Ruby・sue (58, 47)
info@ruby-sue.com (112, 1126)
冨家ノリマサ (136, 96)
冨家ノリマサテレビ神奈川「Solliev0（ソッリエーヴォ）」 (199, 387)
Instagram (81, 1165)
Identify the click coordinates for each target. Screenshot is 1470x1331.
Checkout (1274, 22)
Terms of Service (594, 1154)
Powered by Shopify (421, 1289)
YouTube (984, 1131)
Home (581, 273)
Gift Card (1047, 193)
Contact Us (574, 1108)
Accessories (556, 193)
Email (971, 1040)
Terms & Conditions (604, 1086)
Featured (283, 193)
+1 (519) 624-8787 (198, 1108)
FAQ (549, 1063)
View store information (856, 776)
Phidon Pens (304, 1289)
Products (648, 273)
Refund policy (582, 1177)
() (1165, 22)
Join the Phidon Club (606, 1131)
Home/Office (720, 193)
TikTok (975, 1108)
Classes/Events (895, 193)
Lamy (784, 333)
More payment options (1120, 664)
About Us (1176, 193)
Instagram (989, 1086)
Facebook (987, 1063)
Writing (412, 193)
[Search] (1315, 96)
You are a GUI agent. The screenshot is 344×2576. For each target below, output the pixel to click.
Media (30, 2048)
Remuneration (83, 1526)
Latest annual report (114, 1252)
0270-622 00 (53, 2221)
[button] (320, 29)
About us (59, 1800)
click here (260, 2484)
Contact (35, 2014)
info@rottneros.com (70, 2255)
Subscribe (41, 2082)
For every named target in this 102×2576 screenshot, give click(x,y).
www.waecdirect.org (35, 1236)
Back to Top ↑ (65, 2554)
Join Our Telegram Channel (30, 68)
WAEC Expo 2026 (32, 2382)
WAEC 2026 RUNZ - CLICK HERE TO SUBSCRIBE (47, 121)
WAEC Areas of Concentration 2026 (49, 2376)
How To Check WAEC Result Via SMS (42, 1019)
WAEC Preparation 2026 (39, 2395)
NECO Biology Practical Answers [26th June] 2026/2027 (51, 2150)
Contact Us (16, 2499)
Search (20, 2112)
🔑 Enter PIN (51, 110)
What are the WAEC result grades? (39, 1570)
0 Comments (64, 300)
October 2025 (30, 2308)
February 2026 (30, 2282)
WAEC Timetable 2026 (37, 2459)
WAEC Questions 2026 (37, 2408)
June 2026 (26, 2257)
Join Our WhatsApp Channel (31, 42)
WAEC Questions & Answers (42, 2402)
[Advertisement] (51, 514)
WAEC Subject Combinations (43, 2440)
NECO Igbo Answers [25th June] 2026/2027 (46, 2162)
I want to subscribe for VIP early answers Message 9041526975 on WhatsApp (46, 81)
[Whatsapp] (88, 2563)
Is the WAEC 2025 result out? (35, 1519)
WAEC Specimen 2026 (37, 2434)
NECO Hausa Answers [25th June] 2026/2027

## The problem
Please write the listing out again, matching each line exactly.

## Response below
Ruby・sue (58, 47)
info@ruby-sue.com (112, 1126)
冨家ノリマサ (136, 96)
冨家ノリマサテレビ神奈川「Solliev0（ソッリエーヴォ）」 (199, 387)
Instagram (81, 1165)
Identify the click coordinates for each target. Screenshot is 1470x1331.
Checkout (1274, 22)
Terms of Service (594, 1154)
Powered by Shopify (421, 1289)
YouTube (984, 1131)
Home (581, 273)
Gift Card (1047, 193)
Contact Us (574, 1108)
Accessories (556, 193)
Email (971, 1040)
Terms & Conditions (604, 1086)
Featured (283, 193)
+1 (519) 624-8787 (198, 1108)
FAQ (549, 1063)
View store information (856, 776)
Phidon Pens (304, 1289)
Products (648, 273)
Refund policy (582, 1177)
() (1165, 22)
Join the Phidon Club (606, 1131)
Home/Office (720, 193)
TikTok (975, 1108)
Classes/Events (895, 193)
Lamy (784, 333)
More payment options (1120, 664)
About Us (1176, 193)
Instagram (989, 1086)
Facebook (987, 1063)
Writing (412, 193)
[Search] (1315, 96)
You are a GUI agent. The screenshot is 344×2576. For each target below, output the pixel to click.
Media (30, 2048)
Remuneration (83, 1526)
Latest annual report (114, 1252)
0270-622 00 (53, 2221)
[button] (320, 29)
About us (59, 1800)
click here (260, 2484)
Contact (35, 2014)
info@rottneros.com (70, 2255)
Subscribe (41, 2082)
For every named target in this 102×2576 screenshot, give click(x,y).
www.waecdirect.org (35, 1236)
Back to Top ↑ (65, 2554)
Join Our Telegram Channel (30, 68)
WAEC Expo 2026 (32, 2382)
WAEC 2026 RUNZ - CLICK HERE TO SUBSCRIBE (47, 121)
WAEC Areas of Concentration 2026 (49, 2376)
How To Check WAEC Result Via SMS (42, 1019)
WAEC Preparation 2026 (39, 2395)
NECO Biology Practical Answers [26th June] 2026/2027 (51, 2150)
Contact Us (16, 2499)
Search (20, 2112)
🔑 Enter PIN (51, 110)
What are the WAEC result grades? (39, 1570)
0 Comments (64, 300)
October 2025 (30, 2308)
February 2026 (30, 2282)
WAEC Timetable 2026 (37, 2459)
WAEC Questions 2026 (37, 2408)
June 2026 (26, 2257)
Join Our WhatsApp Channel (31, 42)
WAEC Questions & Answers (42, 2402)
[Advertisement] (51, 514)
WAEC Subject Combinations (43, 2440)
NECO Igbo Answers [25th June] 2026/2027 (46, 2162)
I want to subscribe for VIP early answers Message 9041526975 on WhatsApp (46, 81)
[Whatsapp] (88, 2563)
Is the WAEC 2025 result out? (35, 1519)
WAEC Specimen 2026 (37, 2434)
NECO Hausa Answers [25th June] 2026/2027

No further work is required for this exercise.